__WORK ORDER__. Reproduce the data word for word, keeping every line complete.
=====
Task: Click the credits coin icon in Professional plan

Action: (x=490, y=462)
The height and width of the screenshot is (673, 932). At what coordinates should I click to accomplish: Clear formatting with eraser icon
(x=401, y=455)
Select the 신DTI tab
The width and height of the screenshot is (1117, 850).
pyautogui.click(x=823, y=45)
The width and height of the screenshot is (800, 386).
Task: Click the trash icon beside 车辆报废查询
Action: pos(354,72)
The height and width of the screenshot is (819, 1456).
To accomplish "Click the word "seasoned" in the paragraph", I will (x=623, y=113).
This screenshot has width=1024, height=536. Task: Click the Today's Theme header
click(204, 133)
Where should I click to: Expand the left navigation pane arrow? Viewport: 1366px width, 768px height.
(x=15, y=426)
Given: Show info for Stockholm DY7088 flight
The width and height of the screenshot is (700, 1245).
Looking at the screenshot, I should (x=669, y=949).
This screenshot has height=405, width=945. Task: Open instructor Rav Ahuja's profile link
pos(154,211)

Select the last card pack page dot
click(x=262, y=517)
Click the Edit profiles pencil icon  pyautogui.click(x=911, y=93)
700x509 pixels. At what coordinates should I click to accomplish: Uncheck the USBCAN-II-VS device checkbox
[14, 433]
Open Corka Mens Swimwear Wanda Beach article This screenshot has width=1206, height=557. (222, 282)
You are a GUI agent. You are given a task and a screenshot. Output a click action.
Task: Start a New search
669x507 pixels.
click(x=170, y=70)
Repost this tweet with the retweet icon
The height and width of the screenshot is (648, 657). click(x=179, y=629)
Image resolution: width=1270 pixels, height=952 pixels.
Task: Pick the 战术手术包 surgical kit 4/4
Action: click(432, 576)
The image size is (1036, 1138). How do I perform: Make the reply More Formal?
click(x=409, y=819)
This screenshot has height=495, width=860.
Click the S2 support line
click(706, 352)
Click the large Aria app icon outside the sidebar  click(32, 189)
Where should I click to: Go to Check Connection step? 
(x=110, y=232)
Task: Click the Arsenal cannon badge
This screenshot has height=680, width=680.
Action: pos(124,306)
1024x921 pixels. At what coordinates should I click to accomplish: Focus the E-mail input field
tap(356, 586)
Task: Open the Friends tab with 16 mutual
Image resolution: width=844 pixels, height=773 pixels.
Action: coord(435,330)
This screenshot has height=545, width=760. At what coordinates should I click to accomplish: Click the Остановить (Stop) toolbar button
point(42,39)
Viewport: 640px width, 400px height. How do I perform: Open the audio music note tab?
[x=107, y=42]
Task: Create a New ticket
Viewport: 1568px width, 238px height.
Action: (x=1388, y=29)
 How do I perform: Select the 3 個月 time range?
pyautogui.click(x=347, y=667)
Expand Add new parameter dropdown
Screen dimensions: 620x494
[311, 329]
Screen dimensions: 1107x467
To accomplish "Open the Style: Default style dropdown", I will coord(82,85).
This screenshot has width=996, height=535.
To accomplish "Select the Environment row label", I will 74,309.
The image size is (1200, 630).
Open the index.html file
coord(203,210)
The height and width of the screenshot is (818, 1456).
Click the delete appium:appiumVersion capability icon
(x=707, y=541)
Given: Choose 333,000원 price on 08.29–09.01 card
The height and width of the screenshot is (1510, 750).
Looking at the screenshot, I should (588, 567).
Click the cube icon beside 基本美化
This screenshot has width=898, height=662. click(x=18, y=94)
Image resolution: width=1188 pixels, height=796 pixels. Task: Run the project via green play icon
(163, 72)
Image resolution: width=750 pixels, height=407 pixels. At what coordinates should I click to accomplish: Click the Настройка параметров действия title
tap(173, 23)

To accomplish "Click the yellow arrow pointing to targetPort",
=====
__OUTPUT BELOW__.
Task: Click the credits coin icon in Professional plan

Action: (x=490, y=462)
The height and width of the screenshot is (673, 932). At what coordinates should I click to accomplish: Clear formatting with eraser icon
(x=401, y=455)
Select the 신DTI tab
The width and height of the screenshot is (1117, 850).
pyautogui.click(x=823, y=45)
The width and height of the screenshot is (800, 386).
Task: Click the trash icon beside 车辆报废查询
Action: pos(354,72)
The height and width of the screenshot is (819, 1456).
To accomplish "Click the word "seasoned" in the paragraph", I will (x=623, y=113).
This screenshot has width=1024, height=536. Task: Click the Today's Theme header
click(204, 133)
Where should I click to: Expand the left navigation pane arrow? Viewport: 1366px width, 768px height.
(x=15, y=426)
Given: Show info for Stockholm DY7088 flight
The width and height of the screenshot is (700, 1245).
Looking at the screenshot, I should (x=669, y=949).
This screenshot has height=405, width=945. Task: Open instructor Rav Ahuja's profile link
pos(154,211)

Select the last card pack page dot
click(x=262, y=517)
Click the Edit profiles pencil icon  pyautogui.click(x=911, y=93)
700x509 pixels. At what coordinates should I click to accomplish: Uncheck the USBCAN-II-VS device checkbox
[14, 433]
Open Corka Mens Swimwear Wanda Beach article This screenshot has width=1206, height=557. (222, 282)
You are a GUI agent. You are given a task and a screenshot. Output a click action.
Task: Start a New search
669x507 pixels.
click(x=170, y=70)
Repost this tweet with the retweet icon
The height and width of the screenshot is (648, 657). click(x=179, y=629)
Image resolution: width=1270 pixels, height=952 pixels.
Task: Pick the 战术手术包 surgical kit 4/4
Action: click(432, 576)
The image size is (1036, 1138). How do I perform: Make the reply More Formal?
click(x=409, y=819)
This screenshot has height=495, width=860.
Click the S2 support line
click(706, 352)
Click the large Aria app icon outside the sidebar  click(32, 189)
Where should I click to: Go to Check Connection step? 
(x=110, y=232)
Task: Click the Arsenal cannon badge
This screenshot has height=680, width=680.
Action: pos(124,306)
1024x921 pixels. At what coordinates should I click to accomplish: Focus the E-mail input field
tap(356, 586)
Task: Open the Friends tab with 16 mutual
Image resolution: width=844 pixels, height=773 pixels.
Action: coord(435,330)
This screenshot has height=545, width=760. At what coordinates should I click to accomplish: Click the Остановить (Stop) toolbar button
point(42,39)
Viewport: 640px width, 400px height. How do I perform: Open the audio music note tab?
[x=107, y=42]
Task: Create a New ticket
Viewport: 1568px width, 238px height.
Action: (x=1388, y=29)
 How do I perform: Select the 3 個月 time range?
pyautogui.click(x=347, y=667)
Expand Add new parameter dropdown
Screen dimensions: 620x494
[311, 329]
Screen dimensions: 1107x467
To accomplish "Open the Style: Default style dropdown", I will coord(82,85).
This screenshot has width=996, height=535.
To accomplish "Select the Environment row label", I will 74,309.
The image size is (1200, 630).
Open the index.html file
coord(203,210)
The height and width of the screenshot is (818, 1456).
Click the delete appium:appiumVersion capability icon
(x=707, y=541)
Given: Choose 333,000원 price on 08.29–09.01 card
The height and width of the screenshot is (1510, 750).
Looking at the screenshot, I should (588, 567).
Click the cube icon beside 基本美化
This screenshot has width=898, height=662. click(x=18, y=94)
Image resolution: width=1188 pixels, height=796 pixels. Task: Run the project via green play icon
(163, 72)
Image resolution: width=750 pixels, height=407 pixels. At what coordinates should I click to accomplish: Click the Настройка параметров действия title
tap(173, 23)

To accomplish "Click the yellow arrow pointing to targetPort",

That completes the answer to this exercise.